- **Problem to solve**
Set out every line of the listing below as a numbered list, one line per item, and leave out the blank lines.

⟨

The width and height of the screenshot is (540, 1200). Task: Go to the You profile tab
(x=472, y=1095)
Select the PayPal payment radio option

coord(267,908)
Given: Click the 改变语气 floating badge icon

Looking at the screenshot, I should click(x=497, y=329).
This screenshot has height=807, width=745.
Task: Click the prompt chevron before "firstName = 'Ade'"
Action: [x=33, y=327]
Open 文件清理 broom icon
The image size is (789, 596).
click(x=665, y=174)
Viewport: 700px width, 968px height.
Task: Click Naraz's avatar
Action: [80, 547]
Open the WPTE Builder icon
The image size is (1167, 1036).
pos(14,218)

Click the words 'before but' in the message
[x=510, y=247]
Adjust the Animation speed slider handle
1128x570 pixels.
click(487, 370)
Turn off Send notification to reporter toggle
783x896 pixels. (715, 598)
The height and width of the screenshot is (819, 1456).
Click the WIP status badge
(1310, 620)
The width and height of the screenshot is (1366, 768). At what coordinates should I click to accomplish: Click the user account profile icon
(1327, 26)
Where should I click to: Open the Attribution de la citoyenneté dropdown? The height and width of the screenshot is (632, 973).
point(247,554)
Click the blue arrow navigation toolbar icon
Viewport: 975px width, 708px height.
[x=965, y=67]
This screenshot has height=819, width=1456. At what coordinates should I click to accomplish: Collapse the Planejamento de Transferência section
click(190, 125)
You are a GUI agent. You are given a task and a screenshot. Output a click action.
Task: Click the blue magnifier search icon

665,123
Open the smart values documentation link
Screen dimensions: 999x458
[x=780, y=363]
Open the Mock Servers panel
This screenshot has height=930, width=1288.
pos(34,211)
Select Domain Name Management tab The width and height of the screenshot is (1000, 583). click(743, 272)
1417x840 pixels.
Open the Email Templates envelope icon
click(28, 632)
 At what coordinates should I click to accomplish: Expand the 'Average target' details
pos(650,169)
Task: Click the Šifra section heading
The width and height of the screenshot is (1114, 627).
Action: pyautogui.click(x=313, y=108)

⟩

- **Response to this exercise**
1. The width and height of the screenshot is (540, 1200). Task: Go to the You profile tab
2. (x=472, y=1095)
3. Select the PayPal payment radio option
4. coord(267,908)
5. Given: Click the 改变语气 floating badge icon
6. Looking at the screenshot, I should click(x=497, y=329).
7. This screenshot has height=807, width=745.
8. Task: Click the prompt chevron before "firstName = 'Ade'"
9. Action: [x=33, y=327]
10. Open 文件清理 broom icon
11. The image size is (789, 596).
12. click(x=665, y=174)
13. Viewport: 700px width, 968px height.
14. Task: Click Naraz's avatar
15. Action: [80, 547]
16. Open the WPTE Builder icon
17. The image size is (1167, 1036).
18. pos(14,218)
19. Click the words 'before but' in the message
20. [x=510, y=247]
21. Adjust the Animation speed slider handle
22. 1128x570 pixels.
23. click(487, 370)
24. Turn off Send notification to reporter toggle
25. 783x896 pixels. (715, 598)
26. The height and width of the screenshot is (819, 1456).
27. Click the WIP status badge
28. (1310, 620)
29. The width and height of the screenshot is (1366, 768). At what coordinates should I click to accomplish: Click the user account profile icon
30. (1327, 26)
31. Where should I click to: Open the Attribution de la citoyenneté dropdown? The height and width of the screenshot is (632, 973).
32. point(247,554)
33. Click the blue arrow navigation toolbar icon
34. Viewport: 975px width, 708px height.
35. [x=965, y=67]
36. This screenshot has height=819, width=1456. At what coordinates should I click to accomplish: Collapse the Planejamento de Transferência section
37. click(190, 125)
38. You are a GUI agent. You are given a task and a screenshot. Output a click action.
39. Task: Click the blue magnifier search icon
40. 665,123
41. Open the smart values documentation link
42. Screen dimensions: 999x458
43. [x=780, y=363]
44. Open the Mock Servers panel
45. This screenshot has height=930, width=1288.
46. pos(34,211)
47. Select Domain Name Management tab The width and height of the screenshot is (1000, 583). click(743, 272)
48. 1417x840 pixels.
49. Open the Email Templates envelope icon
50. click(28, 632)
51.  At what coordinates should I click to accomplish: Expand the 'Average target' details
52. pos(650,169)
53. Task: Click the Šifra section heading
54. The width and height of the screenshot is (1114, 627).
55. Action: pyautogui.click(x=313, y=108)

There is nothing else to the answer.